▸ TASK TO COMPLETE:
Find every line in the entries below that contains the word "page" and copy each of those lines. Matching is case-sensitive.

(Rows of pointing data)
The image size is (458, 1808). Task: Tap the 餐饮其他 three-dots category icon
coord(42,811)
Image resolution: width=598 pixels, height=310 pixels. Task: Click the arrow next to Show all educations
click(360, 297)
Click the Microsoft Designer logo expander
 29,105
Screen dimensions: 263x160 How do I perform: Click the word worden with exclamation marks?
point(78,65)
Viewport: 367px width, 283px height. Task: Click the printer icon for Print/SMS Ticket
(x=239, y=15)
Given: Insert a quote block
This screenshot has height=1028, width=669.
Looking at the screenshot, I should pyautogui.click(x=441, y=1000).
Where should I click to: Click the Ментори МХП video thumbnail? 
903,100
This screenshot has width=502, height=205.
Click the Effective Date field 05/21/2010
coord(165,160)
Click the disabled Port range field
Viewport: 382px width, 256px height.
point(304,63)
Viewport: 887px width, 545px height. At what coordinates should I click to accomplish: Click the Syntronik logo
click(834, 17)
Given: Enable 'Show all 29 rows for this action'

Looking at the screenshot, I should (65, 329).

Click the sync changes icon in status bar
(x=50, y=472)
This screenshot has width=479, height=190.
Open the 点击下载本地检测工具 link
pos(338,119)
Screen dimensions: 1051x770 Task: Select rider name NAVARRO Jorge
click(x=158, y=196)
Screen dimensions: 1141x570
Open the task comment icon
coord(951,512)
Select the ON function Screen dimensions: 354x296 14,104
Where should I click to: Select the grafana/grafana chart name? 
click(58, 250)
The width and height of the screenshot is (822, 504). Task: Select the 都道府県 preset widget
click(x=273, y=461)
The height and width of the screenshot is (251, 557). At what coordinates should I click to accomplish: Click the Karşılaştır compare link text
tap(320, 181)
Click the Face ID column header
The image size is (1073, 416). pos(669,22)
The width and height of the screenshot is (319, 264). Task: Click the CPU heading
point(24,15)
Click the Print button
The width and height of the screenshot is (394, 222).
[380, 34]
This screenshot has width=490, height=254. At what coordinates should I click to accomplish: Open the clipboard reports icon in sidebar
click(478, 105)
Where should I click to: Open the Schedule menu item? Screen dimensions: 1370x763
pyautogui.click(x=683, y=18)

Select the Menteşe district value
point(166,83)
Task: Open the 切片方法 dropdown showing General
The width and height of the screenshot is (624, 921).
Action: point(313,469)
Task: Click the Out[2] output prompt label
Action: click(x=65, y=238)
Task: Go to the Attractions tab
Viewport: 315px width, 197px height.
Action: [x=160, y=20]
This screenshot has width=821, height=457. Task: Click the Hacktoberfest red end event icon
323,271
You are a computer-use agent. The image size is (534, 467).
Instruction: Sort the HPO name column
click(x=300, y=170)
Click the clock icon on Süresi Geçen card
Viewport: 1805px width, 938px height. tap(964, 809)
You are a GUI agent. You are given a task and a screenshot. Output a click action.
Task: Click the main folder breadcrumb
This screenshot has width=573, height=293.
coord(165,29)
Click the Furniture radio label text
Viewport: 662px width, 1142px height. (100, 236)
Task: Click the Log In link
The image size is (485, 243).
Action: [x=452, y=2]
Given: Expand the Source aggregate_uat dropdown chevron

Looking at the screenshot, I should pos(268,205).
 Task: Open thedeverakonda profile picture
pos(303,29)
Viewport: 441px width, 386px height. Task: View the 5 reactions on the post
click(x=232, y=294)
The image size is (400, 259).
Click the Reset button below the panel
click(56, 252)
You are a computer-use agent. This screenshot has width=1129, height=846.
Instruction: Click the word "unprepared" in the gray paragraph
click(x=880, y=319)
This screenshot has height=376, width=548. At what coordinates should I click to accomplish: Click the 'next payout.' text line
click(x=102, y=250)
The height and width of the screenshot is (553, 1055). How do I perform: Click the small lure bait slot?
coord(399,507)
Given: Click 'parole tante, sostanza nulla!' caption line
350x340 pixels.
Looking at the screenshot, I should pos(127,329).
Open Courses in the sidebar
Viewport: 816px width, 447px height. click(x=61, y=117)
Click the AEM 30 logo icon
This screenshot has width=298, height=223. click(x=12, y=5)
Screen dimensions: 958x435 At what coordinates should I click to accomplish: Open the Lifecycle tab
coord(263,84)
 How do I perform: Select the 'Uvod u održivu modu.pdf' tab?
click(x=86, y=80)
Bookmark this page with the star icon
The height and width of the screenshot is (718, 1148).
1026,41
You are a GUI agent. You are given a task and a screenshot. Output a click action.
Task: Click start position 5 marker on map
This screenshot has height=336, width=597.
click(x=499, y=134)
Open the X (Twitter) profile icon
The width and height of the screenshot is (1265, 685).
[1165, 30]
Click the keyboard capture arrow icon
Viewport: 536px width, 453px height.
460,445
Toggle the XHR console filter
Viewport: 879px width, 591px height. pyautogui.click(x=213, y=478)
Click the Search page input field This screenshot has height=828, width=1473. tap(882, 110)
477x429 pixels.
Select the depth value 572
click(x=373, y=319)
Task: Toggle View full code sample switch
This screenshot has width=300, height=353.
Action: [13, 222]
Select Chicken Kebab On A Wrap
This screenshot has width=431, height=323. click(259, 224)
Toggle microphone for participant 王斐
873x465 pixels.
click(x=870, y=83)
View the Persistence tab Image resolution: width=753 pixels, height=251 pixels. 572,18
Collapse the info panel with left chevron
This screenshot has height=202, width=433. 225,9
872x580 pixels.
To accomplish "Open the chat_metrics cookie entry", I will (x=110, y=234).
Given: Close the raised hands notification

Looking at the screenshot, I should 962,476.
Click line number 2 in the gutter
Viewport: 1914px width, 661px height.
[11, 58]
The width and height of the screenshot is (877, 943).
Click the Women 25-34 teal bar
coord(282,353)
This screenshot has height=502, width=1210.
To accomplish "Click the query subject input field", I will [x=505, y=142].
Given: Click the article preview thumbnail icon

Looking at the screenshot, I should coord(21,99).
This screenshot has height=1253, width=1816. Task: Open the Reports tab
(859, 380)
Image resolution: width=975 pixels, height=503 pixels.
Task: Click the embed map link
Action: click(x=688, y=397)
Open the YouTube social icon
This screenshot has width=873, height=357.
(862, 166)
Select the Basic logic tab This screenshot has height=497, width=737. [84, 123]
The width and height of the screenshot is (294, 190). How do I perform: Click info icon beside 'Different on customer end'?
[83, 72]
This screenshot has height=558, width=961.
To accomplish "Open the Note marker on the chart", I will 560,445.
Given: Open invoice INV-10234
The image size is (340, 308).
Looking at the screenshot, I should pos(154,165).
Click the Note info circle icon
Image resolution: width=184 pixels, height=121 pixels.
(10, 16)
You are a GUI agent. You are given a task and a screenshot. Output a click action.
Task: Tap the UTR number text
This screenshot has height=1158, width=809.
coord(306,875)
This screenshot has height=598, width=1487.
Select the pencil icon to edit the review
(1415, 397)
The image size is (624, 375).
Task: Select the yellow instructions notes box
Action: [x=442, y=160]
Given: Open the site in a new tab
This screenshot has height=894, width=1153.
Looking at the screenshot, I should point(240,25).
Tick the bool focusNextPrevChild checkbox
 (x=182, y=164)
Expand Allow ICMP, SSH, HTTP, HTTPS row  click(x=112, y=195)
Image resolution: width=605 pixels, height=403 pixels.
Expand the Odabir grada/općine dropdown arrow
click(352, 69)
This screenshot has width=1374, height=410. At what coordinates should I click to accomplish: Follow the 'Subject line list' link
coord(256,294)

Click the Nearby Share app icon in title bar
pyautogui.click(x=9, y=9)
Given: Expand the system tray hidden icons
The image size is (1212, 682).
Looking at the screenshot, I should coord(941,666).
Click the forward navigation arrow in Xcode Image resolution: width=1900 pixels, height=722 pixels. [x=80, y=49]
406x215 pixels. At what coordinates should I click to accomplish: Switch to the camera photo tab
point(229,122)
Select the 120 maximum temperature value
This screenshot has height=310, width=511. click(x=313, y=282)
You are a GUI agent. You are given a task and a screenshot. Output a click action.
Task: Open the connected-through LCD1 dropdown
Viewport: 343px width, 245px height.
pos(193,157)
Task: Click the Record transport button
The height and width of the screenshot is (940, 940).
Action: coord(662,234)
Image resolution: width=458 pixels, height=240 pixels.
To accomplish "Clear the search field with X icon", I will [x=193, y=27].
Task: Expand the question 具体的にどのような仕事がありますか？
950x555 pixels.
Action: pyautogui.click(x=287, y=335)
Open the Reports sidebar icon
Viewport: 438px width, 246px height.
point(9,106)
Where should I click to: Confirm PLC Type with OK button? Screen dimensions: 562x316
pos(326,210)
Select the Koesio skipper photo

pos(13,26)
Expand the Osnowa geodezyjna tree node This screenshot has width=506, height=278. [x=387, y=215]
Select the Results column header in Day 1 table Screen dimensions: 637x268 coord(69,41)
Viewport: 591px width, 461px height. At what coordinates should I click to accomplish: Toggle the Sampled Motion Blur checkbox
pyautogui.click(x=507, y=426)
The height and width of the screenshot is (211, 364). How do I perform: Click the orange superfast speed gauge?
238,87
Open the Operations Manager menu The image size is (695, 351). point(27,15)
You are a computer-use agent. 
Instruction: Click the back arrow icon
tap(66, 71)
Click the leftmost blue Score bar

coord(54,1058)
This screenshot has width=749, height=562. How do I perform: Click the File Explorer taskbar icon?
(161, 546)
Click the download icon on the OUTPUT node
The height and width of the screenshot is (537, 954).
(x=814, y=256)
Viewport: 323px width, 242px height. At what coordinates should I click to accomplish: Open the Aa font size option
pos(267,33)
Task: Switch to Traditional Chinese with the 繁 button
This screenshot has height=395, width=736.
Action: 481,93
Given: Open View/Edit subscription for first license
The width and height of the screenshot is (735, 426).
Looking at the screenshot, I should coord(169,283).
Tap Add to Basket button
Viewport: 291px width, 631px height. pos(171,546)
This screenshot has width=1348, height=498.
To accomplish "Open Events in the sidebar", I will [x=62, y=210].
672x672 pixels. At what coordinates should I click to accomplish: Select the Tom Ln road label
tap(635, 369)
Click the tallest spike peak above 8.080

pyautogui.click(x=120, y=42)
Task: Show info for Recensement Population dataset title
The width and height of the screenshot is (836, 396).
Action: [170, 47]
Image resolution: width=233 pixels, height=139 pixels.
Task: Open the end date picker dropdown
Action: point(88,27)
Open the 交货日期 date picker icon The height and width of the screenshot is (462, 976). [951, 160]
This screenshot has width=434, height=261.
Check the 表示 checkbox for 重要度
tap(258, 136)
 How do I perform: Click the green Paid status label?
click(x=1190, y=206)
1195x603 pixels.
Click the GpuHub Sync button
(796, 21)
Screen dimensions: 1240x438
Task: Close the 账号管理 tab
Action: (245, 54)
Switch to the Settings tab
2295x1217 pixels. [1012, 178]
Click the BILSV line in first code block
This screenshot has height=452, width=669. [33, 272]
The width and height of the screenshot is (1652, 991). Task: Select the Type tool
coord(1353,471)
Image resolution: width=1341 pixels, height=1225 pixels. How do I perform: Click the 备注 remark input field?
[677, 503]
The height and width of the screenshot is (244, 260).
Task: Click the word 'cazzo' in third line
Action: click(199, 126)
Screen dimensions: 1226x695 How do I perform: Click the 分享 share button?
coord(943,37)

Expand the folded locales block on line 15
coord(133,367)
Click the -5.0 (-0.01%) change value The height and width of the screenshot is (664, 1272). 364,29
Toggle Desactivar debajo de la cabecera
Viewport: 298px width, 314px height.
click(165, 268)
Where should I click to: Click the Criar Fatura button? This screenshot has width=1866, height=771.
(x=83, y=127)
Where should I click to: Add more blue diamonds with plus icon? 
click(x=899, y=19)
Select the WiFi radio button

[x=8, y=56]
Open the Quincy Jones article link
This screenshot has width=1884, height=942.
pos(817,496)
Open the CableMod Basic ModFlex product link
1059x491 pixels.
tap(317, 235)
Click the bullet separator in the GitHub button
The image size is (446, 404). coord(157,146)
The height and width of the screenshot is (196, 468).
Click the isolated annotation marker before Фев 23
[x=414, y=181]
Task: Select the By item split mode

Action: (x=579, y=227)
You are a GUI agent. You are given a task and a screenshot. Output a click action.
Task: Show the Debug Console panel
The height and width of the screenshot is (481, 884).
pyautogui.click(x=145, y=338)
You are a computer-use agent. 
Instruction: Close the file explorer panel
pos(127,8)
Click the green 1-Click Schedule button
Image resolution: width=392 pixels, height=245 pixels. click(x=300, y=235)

▸ REPLY TO THE EXERCISE:
Bookmark this page with the star icon
Click the Search page input field This screenshot has height=828, width=1473. tap(882, 110)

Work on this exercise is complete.